Pa Dutch Windmill Hex
Hanne Lore Koehler
Painting - Acrylic + Digital
I have updated, refined and enhanced my dad's hex design with digital painting in order to keep this Pennsylvania Dutch hex series consistent.
This blue Windmill or Pinwheel design is a symbol of strength, fortitude, hard work and stability. The twelve dark blue fins of the radiating spokes of a windmill are trailed by light blue turbulent wind as it encircles the central yellow and green flower that represents fertility and abundance, a symbol of beauty and pride in the home. This Mennonite barn folk art hex design is now being offered with or without barnwood background, as reproduction canvas, acrylic and art prints - an excellent addition to your country or contemporary kitchen decor, cafe decor, deli decor!
A little background:
In the 1980's, my dad, Otto Werner (1923 - 1991) was commissioned to design and paint a series of 24 panels to be mounted as part of the Waterloo Heritage TIME TELLER GAZEBO (see photo in this gallery) that illustrated some of the Pennsylvania Dutch Hex designs featured on many of the old Mennonite barns in the Waterloo region.
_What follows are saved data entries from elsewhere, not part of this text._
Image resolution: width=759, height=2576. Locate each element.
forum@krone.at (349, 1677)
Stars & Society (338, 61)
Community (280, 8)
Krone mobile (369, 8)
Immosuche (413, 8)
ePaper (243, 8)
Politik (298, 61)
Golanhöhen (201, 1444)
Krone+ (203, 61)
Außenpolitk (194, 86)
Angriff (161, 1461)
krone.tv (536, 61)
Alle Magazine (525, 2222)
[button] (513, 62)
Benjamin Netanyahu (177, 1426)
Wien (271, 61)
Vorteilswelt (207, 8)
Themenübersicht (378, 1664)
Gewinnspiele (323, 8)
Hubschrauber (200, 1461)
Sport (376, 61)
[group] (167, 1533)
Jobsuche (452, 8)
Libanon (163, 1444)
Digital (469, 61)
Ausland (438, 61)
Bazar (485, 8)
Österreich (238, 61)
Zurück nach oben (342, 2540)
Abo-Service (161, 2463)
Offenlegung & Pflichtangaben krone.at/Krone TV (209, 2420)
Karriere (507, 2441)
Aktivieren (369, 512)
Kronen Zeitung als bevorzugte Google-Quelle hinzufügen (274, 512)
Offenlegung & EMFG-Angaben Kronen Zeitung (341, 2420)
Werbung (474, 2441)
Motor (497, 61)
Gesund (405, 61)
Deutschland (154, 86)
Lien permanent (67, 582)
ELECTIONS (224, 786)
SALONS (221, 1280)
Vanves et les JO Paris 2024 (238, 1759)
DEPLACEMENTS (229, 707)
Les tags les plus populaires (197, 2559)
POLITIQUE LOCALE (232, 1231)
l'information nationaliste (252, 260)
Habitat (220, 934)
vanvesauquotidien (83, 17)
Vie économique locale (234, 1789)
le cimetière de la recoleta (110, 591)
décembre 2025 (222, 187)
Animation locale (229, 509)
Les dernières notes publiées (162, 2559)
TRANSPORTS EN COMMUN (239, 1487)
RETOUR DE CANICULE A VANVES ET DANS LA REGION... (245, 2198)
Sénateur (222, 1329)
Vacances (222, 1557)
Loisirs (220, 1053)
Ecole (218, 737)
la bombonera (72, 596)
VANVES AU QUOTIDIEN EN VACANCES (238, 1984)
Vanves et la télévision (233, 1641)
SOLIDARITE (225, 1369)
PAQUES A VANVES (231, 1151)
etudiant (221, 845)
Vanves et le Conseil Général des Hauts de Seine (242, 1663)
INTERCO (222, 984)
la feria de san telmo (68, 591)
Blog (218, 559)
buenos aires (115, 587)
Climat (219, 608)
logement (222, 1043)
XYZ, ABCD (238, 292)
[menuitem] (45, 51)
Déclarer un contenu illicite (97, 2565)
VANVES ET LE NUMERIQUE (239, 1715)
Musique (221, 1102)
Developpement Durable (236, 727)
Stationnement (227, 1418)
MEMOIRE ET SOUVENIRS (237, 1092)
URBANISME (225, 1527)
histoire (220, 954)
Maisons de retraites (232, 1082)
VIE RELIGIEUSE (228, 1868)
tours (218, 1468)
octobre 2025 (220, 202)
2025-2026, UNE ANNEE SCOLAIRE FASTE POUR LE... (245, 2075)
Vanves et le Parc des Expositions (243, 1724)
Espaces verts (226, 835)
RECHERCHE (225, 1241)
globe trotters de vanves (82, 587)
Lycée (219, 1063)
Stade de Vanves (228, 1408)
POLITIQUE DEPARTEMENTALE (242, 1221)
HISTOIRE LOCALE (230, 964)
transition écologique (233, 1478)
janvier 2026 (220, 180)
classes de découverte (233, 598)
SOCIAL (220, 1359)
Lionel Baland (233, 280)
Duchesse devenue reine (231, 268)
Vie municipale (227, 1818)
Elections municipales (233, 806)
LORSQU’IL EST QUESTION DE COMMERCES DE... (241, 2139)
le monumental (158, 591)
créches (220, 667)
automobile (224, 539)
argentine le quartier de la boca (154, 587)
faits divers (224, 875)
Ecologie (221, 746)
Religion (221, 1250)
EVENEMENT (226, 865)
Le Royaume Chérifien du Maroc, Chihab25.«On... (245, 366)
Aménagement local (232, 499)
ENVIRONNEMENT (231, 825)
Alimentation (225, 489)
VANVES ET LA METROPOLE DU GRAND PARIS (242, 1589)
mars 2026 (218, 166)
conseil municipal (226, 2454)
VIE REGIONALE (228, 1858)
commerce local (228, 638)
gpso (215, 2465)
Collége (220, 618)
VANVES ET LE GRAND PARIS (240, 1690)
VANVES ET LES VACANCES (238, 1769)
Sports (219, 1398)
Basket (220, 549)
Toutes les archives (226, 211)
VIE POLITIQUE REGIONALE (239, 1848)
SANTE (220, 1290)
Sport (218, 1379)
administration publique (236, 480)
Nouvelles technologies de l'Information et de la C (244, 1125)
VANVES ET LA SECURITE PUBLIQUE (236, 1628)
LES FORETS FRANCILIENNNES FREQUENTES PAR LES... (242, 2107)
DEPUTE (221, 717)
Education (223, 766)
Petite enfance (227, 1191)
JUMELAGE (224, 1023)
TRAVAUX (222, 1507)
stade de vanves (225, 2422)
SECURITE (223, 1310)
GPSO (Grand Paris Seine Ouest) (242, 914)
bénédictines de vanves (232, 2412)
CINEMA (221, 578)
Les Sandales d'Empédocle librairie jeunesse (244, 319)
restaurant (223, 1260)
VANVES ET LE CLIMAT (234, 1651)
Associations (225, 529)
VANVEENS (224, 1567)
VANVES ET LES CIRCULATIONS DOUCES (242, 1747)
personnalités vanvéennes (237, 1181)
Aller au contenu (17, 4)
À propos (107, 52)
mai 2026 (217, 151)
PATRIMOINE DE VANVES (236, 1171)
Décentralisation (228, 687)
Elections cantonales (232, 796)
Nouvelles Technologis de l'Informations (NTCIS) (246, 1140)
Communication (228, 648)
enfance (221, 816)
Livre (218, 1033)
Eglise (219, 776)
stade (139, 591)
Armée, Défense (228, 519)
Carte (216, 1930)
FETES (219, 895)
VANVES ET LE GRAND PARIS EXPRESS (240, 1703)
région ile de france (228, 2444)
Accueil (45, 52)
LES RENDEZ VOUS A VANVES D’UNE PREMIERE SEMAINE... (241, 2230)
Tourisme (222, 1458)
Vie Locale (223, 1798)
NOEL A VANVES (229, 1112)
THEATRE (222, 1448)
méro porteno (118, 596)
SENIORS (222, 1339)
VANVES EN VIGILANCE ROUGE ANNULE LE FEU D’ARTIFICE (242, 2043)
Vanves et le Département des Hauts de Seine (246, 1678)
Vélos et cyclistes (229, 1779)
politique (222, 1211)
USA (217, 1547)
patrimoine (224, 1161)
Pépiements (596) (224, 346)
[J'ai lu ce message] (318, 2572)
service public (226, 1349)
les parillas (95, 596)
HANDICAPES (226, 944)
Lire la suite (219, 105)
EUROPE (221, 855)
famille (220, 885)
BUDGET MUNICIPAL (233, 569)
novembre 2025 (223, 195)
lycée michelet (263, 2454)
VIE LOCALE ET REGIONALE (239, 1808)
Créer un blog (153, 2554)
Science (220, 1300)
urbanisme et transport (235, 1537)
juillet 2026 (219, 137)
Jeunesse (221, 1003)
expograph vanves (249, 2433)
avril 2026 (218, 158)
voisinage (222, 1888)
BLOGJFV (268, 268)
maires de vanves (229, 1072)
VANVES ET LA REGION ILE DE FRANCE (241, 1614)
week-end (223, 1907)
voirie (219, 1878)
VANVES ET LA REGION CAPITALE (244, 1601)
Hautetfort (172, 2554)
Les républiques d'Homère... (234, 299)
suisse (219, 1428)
Each of these unique hex designs was incorporated into the gazebo design directly under the eaves
An important part in the culture and traditions of the German settlers that created their new home in America and Canada in the sixteenth and seventeenth centuries were the folk art style designs referred to as hex signs. The Pennsylvania Dutch decorated their farmhouses inside and out with these hand-painted geometric designs, painting them on many household items, above doorways and on their barns. The elements that make up the designs all had special meanings from the individual colors and patterns to the birds or "Distelfinks", hearts, leaves and stars. It was their belief that these designs would bring blessings and good fortune to the home and family in the form of good luck, fertility, love, happiness, good health and many other desirable wishes. Today Dutch Hex Signs are enjoyed by people around the world who hang them on their sheds, homes, barns and garages, above doorways, in workshops, and many other locations. Today's barn quilts are based on the old Pennsylvania Dutch traditional folk art.